┌─ EXERCISE MATERIAL

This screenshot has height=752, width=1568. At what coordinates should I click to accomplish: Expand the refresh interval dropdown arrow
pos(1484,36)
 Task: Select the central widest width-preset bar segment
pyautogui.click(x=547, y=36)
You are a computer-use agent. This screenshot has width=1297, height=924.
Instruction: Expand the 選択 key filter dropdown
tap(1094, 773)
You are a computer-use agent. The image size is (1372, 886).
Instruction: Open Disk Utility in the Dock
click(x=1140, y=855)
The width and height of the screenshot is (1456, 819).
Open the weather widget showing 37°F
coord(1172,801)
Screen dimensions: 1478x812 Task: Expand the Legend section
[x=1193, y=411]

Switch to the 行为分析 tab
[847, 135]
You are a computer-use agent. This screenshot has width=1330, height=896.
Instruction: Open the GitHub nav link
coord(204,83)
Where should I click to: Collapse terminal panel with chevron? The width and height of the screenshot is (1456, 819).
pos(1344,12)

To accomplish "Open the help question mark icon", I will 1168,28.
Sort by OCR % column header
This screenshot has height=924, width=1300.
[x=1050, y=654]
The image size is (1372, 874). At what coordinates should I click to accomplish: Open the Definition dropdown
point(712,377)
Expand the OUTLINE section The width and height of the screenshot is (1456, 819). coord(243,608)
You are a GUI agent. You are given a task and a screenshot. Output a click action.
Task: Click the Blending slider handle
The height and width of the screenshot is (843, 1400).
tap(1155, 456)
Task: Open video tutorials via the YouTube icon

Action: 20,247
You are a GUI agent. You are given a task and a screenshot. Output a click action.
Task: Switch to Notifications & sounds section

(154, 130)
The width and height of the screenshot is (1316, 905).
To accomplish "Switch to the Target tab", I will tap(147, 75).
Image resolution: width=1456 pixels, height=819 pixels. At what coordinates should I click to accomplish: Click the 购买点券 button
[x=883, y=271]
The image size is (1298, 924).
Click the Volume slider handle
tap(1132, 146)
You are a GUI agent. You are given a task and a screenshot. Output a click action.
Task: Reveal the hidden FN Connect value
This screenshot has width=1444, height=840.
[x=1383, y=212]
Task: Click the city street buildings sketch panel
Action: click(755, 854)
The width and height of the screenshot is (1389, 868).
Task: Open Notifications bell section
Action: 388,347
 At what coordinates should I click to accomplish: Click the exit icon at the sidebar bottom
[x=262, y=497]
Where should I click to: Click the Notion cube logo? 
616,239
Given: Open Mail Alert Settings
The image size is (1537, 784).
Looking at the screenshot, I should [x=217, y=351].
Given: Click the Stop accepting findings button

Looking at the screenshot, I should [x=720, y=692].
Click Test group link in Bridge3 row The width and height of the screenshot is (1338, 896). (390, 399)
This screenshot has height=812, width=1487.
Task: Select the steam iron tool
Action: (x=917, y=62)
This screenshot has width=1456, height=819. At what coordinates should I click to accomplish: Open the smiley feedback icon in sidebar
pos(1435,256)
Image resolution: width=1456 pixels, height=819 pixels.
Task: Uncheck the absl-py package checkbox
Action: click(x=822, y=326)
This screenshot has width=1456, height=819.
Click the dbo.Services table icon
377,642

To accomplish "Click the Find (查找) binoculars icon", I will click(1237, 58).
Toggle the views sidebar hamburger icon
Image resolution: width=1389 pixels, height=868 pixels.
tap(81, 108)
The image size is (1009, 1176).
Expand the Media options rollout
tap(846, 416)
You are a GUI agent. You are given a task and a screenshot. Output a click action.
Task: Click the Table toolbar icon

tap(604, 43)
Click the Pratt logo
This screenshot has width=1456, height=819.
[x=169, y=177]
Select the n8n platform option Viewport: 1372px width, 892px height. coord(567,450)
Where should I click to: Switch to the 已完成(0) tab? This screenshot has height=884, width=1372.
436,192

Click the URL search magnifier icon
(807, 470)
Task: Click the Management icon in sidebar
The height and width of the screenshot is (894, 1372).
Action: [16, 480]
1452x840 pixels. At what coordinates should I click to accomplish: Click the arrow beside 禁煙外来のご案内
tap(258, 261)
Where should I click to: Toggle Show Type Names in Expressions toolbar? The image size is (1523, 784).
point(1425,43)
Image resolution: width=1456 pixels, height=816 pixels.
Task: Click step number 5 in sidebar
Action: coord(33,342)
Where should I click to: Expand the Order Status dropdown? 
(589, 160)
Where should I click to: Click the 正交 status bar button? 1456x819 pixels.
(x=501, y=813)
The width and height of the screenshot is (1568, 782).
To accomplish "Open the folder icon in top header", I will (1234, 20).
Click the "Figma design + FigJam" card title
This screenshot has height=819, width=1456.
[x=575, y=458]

└─

Every entry is to be copied exactly, with none omitted.

This screenshot has height=752, width=1568. At what coordinates should I click to accomplish: Expand the refresh interval dropdown arrow
pos(1484,36)
 Task: Select the central widest width-preset bar segment
pyautogui.click(x=547, y=36)
You are a computer-use agent. This screenshot has width=1297, height=924.
Instruction: Expand the 選択 key filter dropdown
tap(1094, 773)
You are a computer-use agent. The image size is (1372, 886).
Instruction: Open Disk Utility in the Dock
click(x=1140, y=855)
The width and height of the screenshot is (1456, 819).
Open the weather widget showing 37°F
coord(1172,801)
Screen dimensions: 1478x812 Task: Expand the Legend section
[x=1193, y=411]

Switch to the 行为分析 tab
[847, 135]
You are a computer-use agent. This screenshot has width=1330, height=896.
Instruction: Open the GitHub nav link
coord(204,83)
Where should I click to: Collapse terminal panel with chevron? The width and height of the screenshot is (1456, 819).
pos(1344,12)

To accomplish "Open the help question mark icon", I will 1168,28.
Sort by OCR % column header
This screenshot has height=924, width=1300.
[x=1050, y=654]
The image size is (1372, 874). At what coordinates should I click to accomplish: Open the Definition dropdown
point(712,377)
Expand the OUTLINE section The width and height of the screenshot is (1456, 819). coord(243,608)
You are a GUI agent. You are given a task and a screenshot. Output a click action.
Task: Click the Blending slider handle
The height and width of the screenshot is (843, 1400).
tap(1155, 456)
Task: Open video tutorials via the YouTube icon

Action: 20,247
You are a GUI agent. You are given a task and a screenshot. Output a click action.
Task: Switch to Notifications & sounds section

(154, 130)
The width and height of the screenshot is (1316, 905).
To accomplish "Switch to the Target tab", I will tap(147, 75).
Image resolution: width=1456 pixels, height=819 pixels. At what coordinates should I click to accomplish: Click the 购买点券 button
[x=883, y=271]
The image size is (1298, 924).
Click the Volume slider handle
tap(1132, 146)
You are a GUI agent. You are given a task and a screenshot. Output a click action.
Task: Reveal the hidden FN Connect value
This screenshot has width=1444, height=840.
[x=1383, y=212]
Task: Click the city street buildings sketch panel
Action: click(755, 854)
The width and height of the screenshot is (1389, 868).
Task: Open Notifications bell section
Action: 388,347
 At what coordinates should I click to accomplish: Click the exit icon at the sidebar bottom
[x=262, y=497]
Where should I click to: Click the Notion cube logo? 
616,239
Given: Open Mail Alert Settings
The image size is (1537, 784).
Looking at the screenshot, I should [x=217, y=351].
Given: Click the Stop accepting findings button

Looking at the screenshot, I should [x=720, y=692].
Click Test group link in Bridge3 row The width and height of the screenshot is (1338, 896). (390, 399)
This screenshot has height=812, width=1487.
Task: Select the steam iron tool
Action: (x=917, y=62)
This screenshot has width=1456, height=819. At what coordinates should I click to accomplish: Open the smiley feedback icon in sidebar
pos(1435,256)
Image resolution: width=1456 pixels, height=819 pixels.
Task: Uncheck the absl-py package checkbox
Action: click(x=822, y=326)
This screenshot has width=1456, height=819.
Click the dbo.Services table icon
377,642

To accomplish "Click the Find (查找) binoculars icon", I will click(1237, 58).
Toggle the views sidebar hamburger icon
Image resolution: width=1389 pixels, height=868 pixels.
tap(81, 108)
The image size is (1009, 1176).
Expand the Media options rollout
tap(846, 416)
You are a GUI agent. You are given a task and a screenshot. Output a click action.
Task: Click the Table toolbar icon

tap(604, 43)
Click the Pratt logo
This screenshot has width=1456, height=819.
[x=169, y=177]
Select the n8n platform option Viewport: 1372px width, 892px height. coord(567,450)
Where should I click to: Switch to the 已完成(0) tab? This screenshot has height=884, width=1372.
436,192

Click the URL search magnifier icon
(807, 470)
Task: Click the Management icon in sidebar
The height and width of the screenshot is (894, 1372).
Action: [16, 480]
1452x840 pixels. At what coordinates should I click to accomplish: Click the arrow beside 禁煙外来のご案内
tap(258, 261)
Where should I click to: Toggle Show Type Names in Expressions toolbar? The image size is (1523, 784).
point(1425,43)
Image resolution: width=1456 pixels, height=816 pixels.
Task: Click step number 5 in sidebar
Action: coord(33,342)
Where should I click to: Expand the Order Status dropdown? 
(589, 160)
Where should I click to: Click the 正交 status bar button? 1456x819 pixels.
(x=501, y=813)
The width and height of the screenshot is (1568, 782).
To accomplish "Open the folder icon in top header", I will (1234, 20).
Click the "Figma design + FigJam" card title
This screenshot has height=819, width=1456.
[x=575, y=458]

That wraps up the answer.